Gabriella also sent an emotional message to her father, who she has not seen for nearly three years, telling him she loved him and hoped he loved her too.
The little girl has lived with her maternal grandparents in Iran since her mother’s arrest at Tehran airport in 2016 on accusations of spying.
She visits her mother twice a week in prison and speaks to her father Richard Ratcliffe over video link every day, but has lost her English skills and has to use an interpreter.
Gabriella is said to shout ‘Goodbye mummy, I love you’ whenever she leaves from one of her visits.
Gabriella has no memory of being with both her parents as she was not yet two when they were last together in London, and Mr Ratcliffe has been denied a visa to visit Iran.
In an interview with The Times, she spoke of her wish for her mother to be freed.
Gabriella, who now attends nursery, tells her classmates: ‘My daddy is in London, my mummy is in prison.’ She has picked up on discussions of her mother’s situation, which is said to be linked to a £300million debt Iran claims Britain owes over a cancelled arms deal in the 1970s.
Talking about things no fouryearold should have to, she said: ‘I want to fly to London and get the money and bring it back so mummy can be free.’
Mr Ratcliffe, who would like his daughter to go to school in London but fears separating her from her mother, said he had spoken to his wife yesterday and is concerned over her physical and mental health.

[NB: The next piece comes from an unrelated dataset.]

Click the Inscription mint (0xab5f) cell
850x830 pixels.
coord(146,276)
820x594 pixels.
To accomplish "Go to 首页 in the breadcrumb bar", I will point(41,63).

Charity worker Mrs Zaghari-Ratcliffe, 40, went on hunger strike last month in an attempt to get the medical treatment she has been denied since discovering lumps in her breast.

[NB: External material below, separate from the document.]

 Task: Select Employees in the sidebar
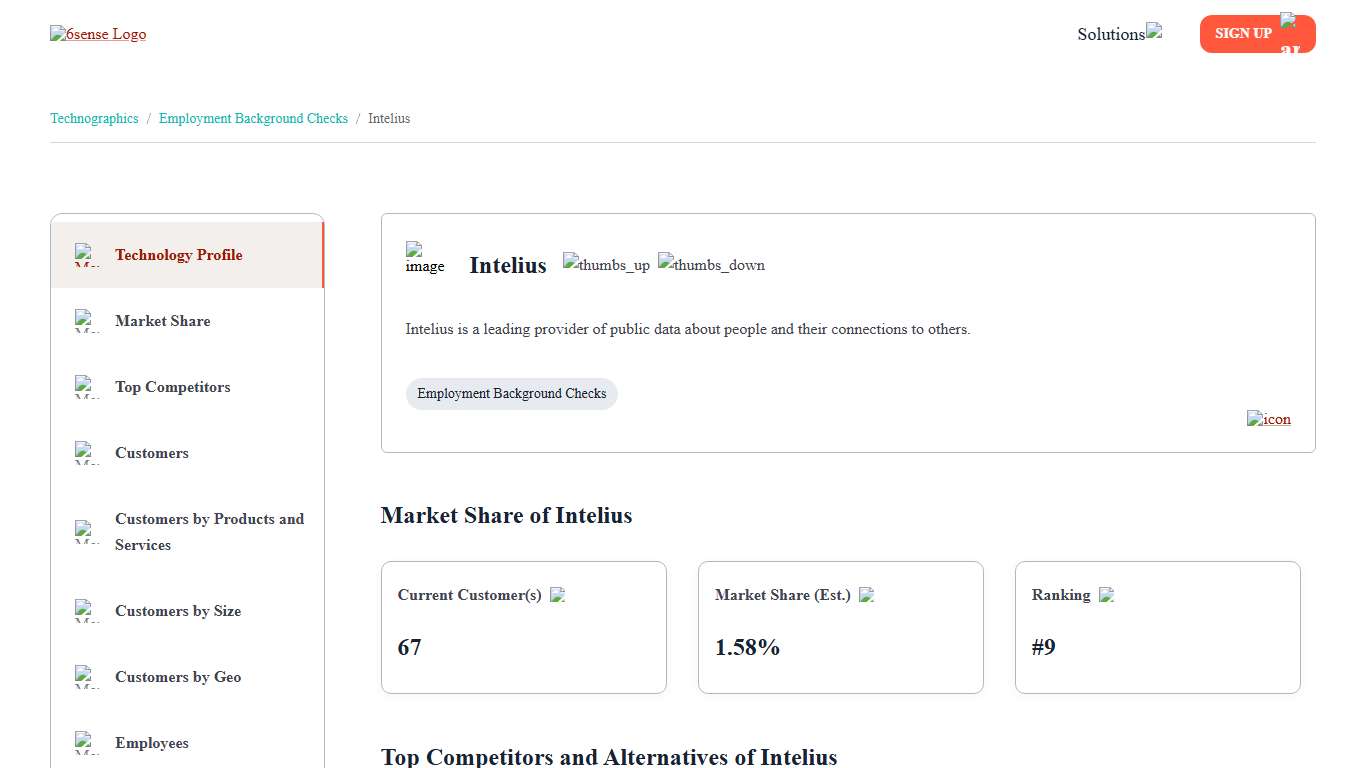pos(152,743)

She ended after promises from the authorities that she would get help, but has still not received any treatment.
Tests which were ordered were blocked by the authorities, Mr Ratcliffe claimed.

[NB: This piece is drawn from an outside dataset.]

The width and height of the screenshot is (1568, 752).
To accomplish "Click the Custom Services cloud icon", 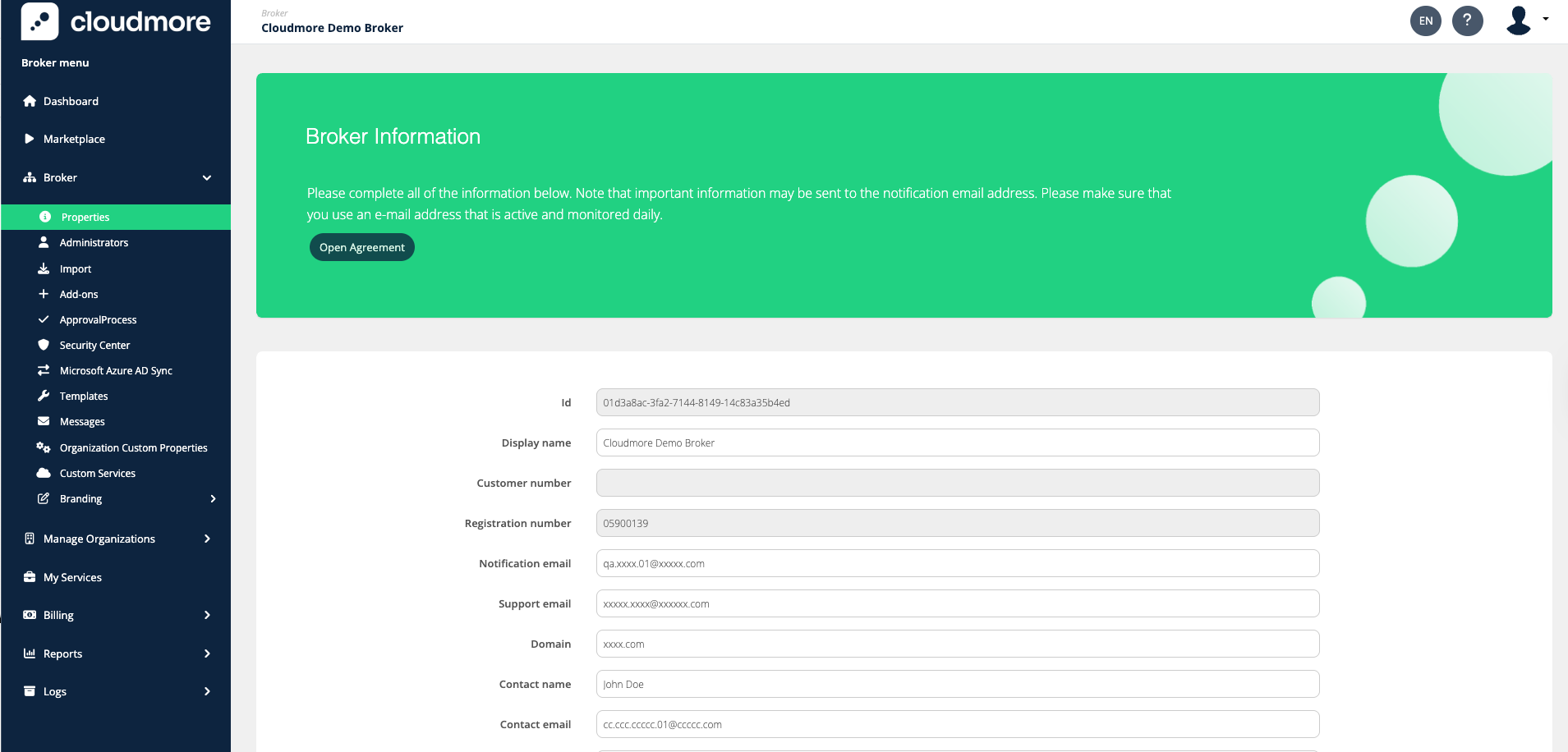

He said: ‘It feels like they’re playing games with her health and not providing her with the healthcare. It’s not a good sign that it’s about to be solved. I think the mental health aspect is always the hardest part.’ Mr Ratcliffe said the family had been hopeful his wife would be on a clemency list to celebrate the anniversary of the 1979 Iranian Revolution last month.
He added there remains a glimmer of hope she will be part of an Iranian new year mercy list next month.
Mrs Zaghari-Ratcliffe, who works for the Thomson Reuters Foundation charity, was arrested by members of Iran’s Revolutionary Guard at Tehran’s Imam Khomeini airport in April 2016 as she and her daughter were about to board a flight back to London.
She was sentenced to five years in jail for plotting to topple the Iranian government, allegations which she denies.
Foreign Secretary Jeremy Hunt visited Tehran in November to appeal for Mrs ZaghariRatcliffe’s release – and met Gabriella while he was there.
The United Nations has also called several times for her release, saying Iran had violated international law.